Если она, например, с помощью бесплотной спиритуальности пытается вновь оживить тело художественного произведения, лишившееся вследствие формалистического подхода души, то она образует параллель к материализму, окружаю-
щему себя идеалистическим покровом; механистическому пониманию процессов жизни, надеющемуся с помощью виталистических допущений существовать и дальше; к бездушной архитектуре под гуманистической маской; к национальному государству, именующему себя империей, к тоталитаризму, называющему себя демократией; к бесчувственности, компенсирующей отсутствие подлинного чувства сентиментальностью, и к некоторым другим явлениям ныне уже прошедшей или уходящей эпохи. Все
эти явления мы рассматриваем исторически как типичные для той противоречивой переходной эпохи между откровенным материализмом и позитивизмом, который открыто представал во всей своей наготе и потому нередко был честнее и симпатичнее — ведь еще Алоиз Ригль с гордостью называл себя позитивистом, — и тем новым, грядущим, первоначально сказывающимся лишь в отклонениях от упомянутого чистого позитивизма, тем, что еще не имеет имени и, поскольку ему предстоит расти, еще не может быть вынесено на свет познания, но должно получить признание и жизнь; с духовно-исторической точки зрения мы видим в этих явлениях уклонение от решающего выбора. Хронологически эта эпоха в истории искусства охватывает период между двумя мировыми войнами.

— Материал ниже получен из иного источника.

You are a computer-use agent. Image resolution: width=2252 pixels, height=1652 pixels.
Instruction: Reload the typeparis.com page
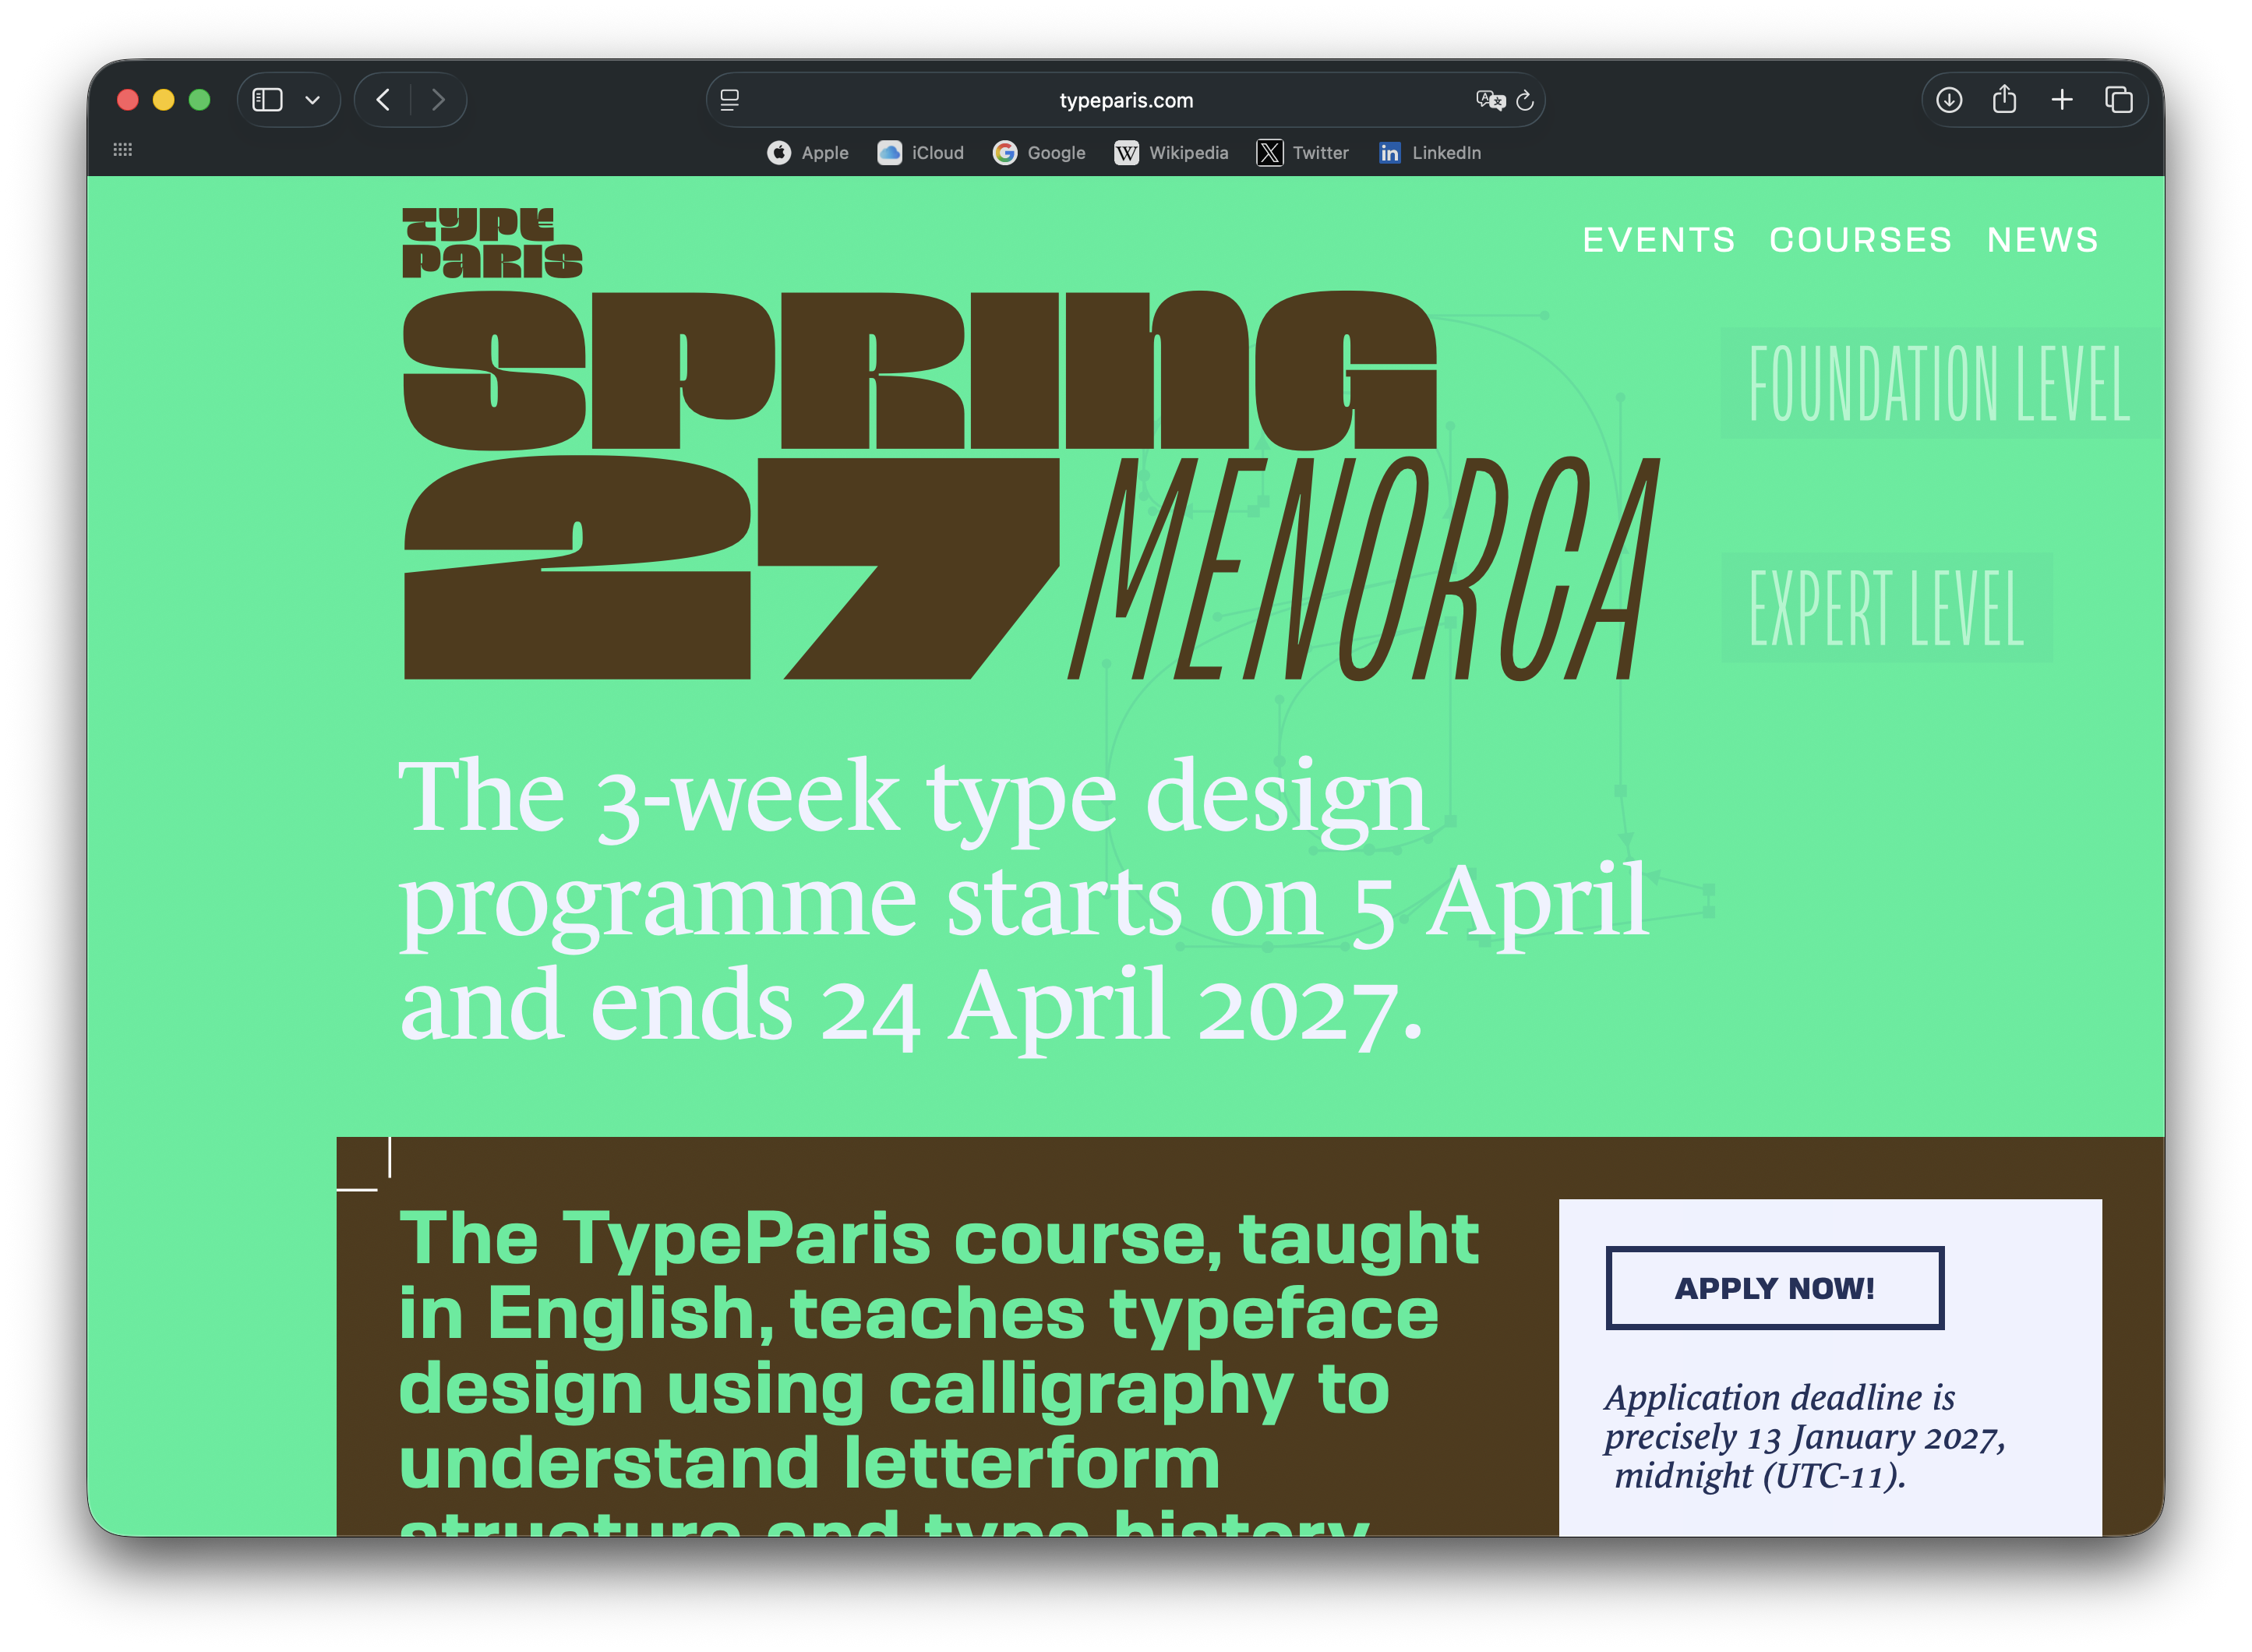(x=1525, y=100)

Дух этот был преодолен таким образом, что его собственное оружие было обращено против него самого. Возможно ведь — и сегодня это вполне в духе времени — ре-лятивировать релятивизм, подвергнуть анализу не только психоаналитика, но и сам психоанализ; можно показать позитивисту, что он был недостаточно позитивен, "новой вещественности" — что она была недостаточно вещественна, экзистенциализму — что он был недостаточно экзистенциален, новому пессимизму — что он был недостаточно пессимистичен (ибо исключил из пессимизма свои тантьемы), сюрреализму — что он был недостаточно сюрреалистичен. А истории искусства как истории духа времени — что она сама была лишь выражением времени.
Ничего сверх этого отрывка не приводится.